## WORK ITEM
Go through the material and copy each line in which the word "agent" shows up.

## DATA IN THIS EXERCISE
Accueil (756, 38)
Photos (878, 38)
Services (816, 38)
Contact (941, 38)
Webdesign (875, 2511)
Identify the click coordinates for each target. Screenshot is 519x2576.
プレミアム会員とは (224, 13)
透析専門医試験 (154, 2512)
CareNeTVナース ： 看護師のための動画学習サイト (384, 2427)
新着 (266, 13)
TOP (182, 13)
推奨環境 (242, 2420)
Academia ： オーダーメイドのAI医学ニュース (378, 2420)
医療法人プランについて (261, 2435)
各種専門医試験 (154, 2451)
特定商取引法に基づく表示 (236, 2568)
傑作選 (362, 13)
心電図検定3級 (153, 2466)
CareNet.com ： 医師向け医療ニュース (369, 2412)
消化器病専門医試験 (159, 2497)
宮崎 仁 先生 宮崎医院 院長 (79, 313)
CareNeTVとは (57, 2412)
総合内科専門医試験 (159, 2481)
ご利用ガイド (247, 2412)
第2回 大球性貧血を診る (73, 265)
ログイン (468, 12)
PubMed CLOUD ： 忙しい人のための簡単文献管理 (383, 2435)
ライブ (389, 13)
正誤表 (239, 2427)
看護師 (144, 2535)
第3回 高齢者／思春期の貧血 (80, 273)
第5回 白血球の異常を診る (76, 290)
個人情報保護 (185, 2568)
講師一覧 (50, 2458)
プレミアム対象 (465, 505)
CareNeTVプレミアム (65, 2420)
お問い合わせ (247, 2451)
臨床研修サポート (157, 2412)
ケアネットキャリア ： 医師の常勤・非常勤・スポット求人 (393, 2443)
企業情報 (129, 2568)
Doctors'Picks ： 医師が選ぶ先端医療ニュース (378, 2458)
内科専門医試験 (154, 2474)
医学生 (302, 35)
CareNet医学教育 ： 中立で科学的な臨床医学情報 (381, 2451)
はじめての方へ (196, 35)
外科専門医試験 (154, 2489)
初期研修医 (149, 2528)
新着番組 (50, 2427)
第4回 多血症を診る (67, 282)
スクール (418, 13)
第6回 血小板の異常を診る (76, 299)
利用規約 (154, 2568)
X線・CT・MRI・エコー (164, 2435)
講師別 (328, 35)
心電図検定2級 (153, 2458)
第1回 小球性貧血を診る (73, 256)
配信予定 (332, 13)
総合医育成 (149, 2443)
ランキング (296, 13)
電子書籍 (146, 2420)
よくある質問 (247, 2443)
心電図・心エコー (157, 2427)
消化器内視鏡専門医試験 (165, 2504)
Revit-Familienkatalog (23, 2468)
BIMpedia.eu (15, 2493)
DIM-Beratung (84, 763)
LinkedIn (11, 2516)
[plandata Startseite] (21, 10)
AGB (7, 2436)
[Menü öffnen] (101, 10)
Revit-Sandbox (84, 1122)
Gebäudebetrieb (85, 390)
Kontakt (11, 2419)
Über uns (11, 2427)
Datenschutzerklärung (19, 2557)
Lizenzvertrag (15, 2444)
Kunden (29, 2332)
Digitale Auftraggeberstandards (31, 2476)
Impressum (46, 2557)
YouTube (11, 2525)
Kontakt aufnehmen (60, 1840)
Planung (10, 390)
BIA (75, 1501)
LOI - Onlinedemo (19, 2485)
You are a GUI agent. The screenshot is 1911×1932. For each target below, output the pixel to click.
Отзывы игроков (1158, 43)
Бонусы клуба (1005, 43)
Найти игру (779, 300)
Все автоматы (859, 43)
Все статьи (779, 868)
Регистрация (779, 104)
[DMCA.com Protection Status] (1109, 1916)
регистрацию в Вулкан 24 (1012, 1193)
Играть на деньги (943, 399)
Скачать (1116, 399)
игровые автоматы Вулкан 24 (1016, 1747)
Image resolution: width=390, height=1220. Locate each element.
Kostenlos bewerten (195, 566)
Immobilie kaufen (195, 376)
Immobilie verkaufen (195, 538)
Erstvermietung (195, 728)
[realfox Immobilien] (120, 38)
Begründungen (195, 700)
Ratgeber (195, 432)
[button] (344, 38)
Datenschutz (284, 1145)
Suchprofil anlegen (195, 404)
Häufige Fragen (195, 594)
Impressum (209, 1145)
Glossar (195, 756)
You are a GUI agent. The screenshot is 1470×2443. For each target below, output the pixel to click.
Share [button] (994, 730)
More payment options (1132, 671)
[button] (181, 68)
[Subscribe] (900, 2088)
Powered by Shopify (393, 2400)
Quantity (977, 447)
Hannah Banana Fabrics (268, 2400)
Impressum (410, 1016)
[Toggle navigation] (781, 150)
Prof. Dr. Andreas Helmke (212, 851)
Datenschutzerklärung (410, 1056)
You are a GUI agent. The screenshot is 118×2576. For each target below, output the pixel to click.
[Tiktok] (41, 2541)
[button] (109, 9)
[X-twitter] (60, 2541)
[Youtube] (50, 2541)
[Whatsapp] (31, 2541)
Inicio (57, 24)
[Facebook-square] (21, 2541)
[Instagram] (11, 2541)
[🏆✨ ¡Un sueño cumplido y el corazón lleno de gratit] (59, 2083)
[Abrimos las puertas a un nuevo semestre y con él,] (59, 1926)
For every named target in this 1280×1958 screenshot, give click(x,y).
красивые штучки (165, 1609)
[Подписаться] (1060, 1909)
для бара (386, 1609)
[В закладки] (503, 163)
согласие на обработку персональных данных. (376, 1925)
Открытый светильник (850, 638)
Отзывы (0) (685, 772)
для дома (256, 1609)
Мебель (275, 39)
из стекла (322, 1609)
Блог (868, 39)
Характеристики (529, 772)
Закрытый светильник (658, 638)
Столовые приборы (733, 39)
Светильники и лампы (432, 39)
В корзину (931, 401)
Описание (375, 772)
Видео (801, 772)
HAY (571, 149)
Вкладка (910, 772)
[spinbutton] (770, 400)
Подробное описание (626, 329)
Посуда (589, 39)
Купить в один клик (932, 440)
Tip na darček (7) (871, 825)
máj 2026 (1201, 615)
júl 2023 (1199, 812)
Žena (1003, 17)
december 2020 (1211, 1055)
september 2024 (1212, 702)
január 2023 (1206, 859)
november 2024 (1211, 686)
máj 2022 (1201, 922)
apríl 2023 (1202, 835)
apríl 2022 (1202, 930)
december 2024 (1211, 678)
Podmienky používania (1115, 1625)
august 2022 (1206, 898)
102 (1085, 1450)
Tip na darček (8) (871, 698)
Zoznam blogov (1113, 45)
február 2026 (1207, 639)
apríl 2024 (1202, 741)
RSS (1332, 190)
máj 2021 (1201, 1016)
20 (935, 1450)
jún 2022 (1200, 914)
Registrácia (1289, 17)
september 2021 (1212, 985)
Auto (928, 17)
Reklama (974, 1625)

## RESPONSE AREA
You are a GUI agent. The screenshot is 1911×1932. For each target below, output the pixel to click.
You are a GUI agent. The screenshot is 1470×2443. For each target below, output the pixel to click.
You are a GUI agent. The screenshot is 118×2576. For each target below, output the pixel to click.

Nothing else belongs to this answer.